Primeiro de tudo, o trabalho me soou muito coeso e bem acabado. As harmonias e os arranjos estão excelentes, uma combinação bem dilapidada de diversas sonoridades. A ponto de me pegar esperando, por exemplo, o teclado e o backing vocal de "5/4", o trompete e a percussão no final da belíssima "B", o violão delicadamente arranhado e o violoncelo de "Prece Atendida" ou ainda a linha de baixo da parte final de "No Meu Encalço". Enfim, são pequenos grandes momentos que, aliados à já caracterísca intensidade do Jair, me agradaram demais, formando músicas poderosas, na mensagem e no som, sem preciosismos.

As letras continuam com a pungência e a profundidade poética já características. Tratam de temas como desilusão, solidão, relacionamentos, sempre de uma maneira densa e de uma perspectiva pessoal. Desde que o conheci me agradou a maneira como ele mistura tão bem delicadeza e lirismo com uma virulência latente que se insinua em sua voz grave, na métrica "alongada" de versos doloridos.

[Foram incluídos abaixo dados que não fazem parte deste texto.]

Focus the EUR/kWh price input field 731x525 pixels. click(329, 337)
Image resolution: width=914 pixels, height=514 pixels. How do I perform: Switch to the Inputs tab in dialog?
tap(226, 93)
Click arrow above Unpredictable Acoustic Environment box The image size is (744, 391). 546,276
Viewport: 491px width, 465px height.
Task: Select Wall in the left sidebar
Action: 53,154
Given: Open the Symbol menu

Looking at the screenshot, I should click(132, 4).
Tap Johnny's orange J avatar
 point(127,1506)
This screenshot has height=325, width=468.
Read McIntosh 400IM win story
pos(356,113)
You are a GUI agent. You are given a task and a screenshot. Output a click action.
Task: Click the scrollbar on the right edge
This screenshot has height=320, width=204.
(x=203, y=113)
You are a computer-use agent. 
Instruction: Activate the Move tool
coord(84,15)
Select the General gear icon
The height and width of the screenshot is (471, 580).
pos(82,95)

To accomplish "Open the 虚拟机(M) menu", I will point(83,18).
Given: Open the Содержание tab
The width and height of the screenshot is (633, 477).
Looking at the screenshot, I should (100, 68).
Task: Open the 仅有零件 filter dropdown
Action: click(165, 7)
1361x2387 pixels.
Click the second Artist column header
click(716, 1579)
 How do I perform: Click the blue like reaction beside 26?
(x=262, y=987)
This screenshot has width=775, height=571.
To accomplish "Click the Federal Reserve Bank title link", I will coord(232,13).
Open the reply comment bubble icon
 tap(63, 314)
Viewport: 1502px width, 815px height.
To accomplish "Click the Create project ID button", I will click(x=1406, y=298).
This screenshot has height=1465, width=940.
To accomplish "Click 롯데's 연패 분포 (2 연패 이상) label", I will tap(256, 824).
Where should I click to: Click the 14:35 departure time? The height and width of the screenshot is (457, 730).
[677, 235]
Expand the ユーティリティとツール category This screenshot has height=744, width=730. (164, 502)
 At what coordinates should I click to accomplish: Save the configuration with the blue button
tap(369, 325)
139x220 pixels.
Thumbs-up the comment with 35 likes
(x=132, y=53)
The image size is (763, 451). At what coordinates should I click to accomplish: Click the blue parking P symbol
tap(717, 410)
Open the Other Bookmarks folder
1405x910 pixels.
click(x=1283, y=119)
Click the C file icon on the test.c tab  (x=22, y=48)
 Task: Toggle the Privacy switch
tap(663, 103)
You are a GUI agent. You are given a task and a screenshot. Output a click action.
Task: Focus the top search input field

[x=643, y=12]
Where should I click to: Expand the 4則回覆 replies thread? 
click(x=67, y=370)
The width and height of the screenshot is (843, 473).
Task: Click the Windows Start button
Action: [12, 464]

Há urgência e "verdade" no que ele canta. Porém, aqui, perceptivelmente a forma do Jair Naves cantar está mais suave, sua energia está mais dosada e canalizada. Há mais sussurros e menos gritos. Aprofunda essa impresão os muito bem-vindos vocais femininos, inclusive na quarta faixa, "B", em que a Bárbara Eugênia canta.

Devo comentar também que o projeto gráfico do álbum físico está muito bonito, inclusive a capa em que, a despeito do nome do disco, o que atinge o músico são os raios de um dia ensolarado. Haveria aí um jogo intencional entre palavra e imagem?

Sempre me sinto limitado ao tentar comentar sobre música. O fato é que cada acorde me soou relevante, as nove músicas de "Trovões a me atingir" formam um disco agradável, cheio de qualidades e muito maduro, numa instigante evolução em relação ao álbum anterior de um artista que sem dúvida está entre os meus favoritos.